I do have a fairly good visual memory and could find books by running my eyes over the backs and spotting a book in the right size, color or print style. But even that system would fail. And more and more often.
As mentioned, I solved the problem by ordering by author, but since I couldn’t remember the authors of all books I had to cave in and make a registry where I could find the books, get the author and then find it in the shelf.

Being a web developer, the natural system for me was a web based register where I could enter details for each book, author, ISBN, publisher, pages etc. as well as a scan of the cover and some keywords describing the content.
While I was at it I also registered my DVDs, and the sum of all elements came to some 450 volumes. Not impressing by any library standard, but certainly enough to make my overview fail some times.
Since I made the register I have given away all my DVDs to friends and a fishing club. I had to realize that I never watched DVDs and that they were just filling boxes in the shelves that were so desperately needed for books.

So there were two steps:
First taking out all books, sorting them and putting them back in the shelves.
Then making the system and entering the newly ordered books into the system.

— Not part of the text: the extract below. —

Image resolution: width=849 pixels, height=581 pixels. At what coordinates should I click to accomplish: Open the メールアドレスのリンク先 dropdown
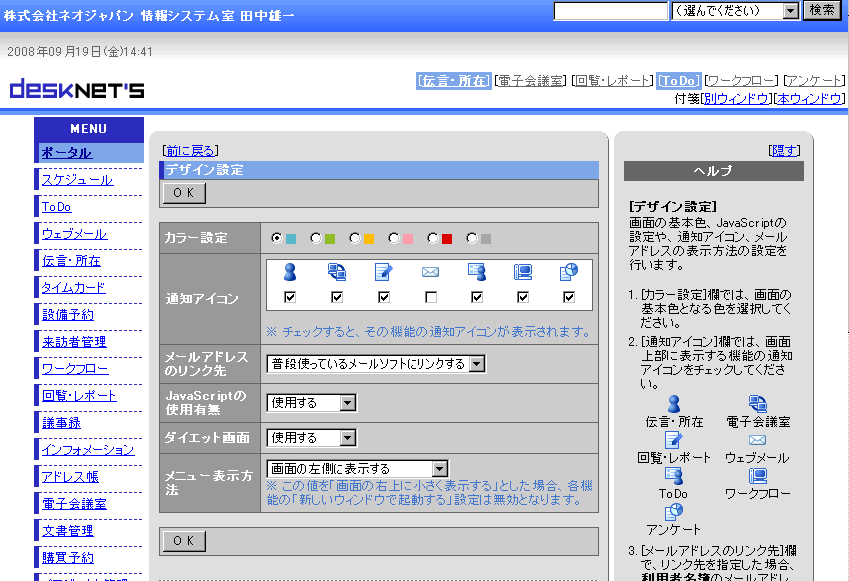pyautogui.click(x=375, y=364)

Sorting sounds simpler than it was. Back then I compared it to the shuffle game from hell. You know, one of these games that have a flat, square container filled with a number of bricks minus one that you slide around until they are ordered. An empty shelf ready for all the ordered books meant books all over the place, and books in the shelves meant that I had to predict the placement of the D’s, H’s and W’s and had to shift quite a few books around to accommodate a new one needing space.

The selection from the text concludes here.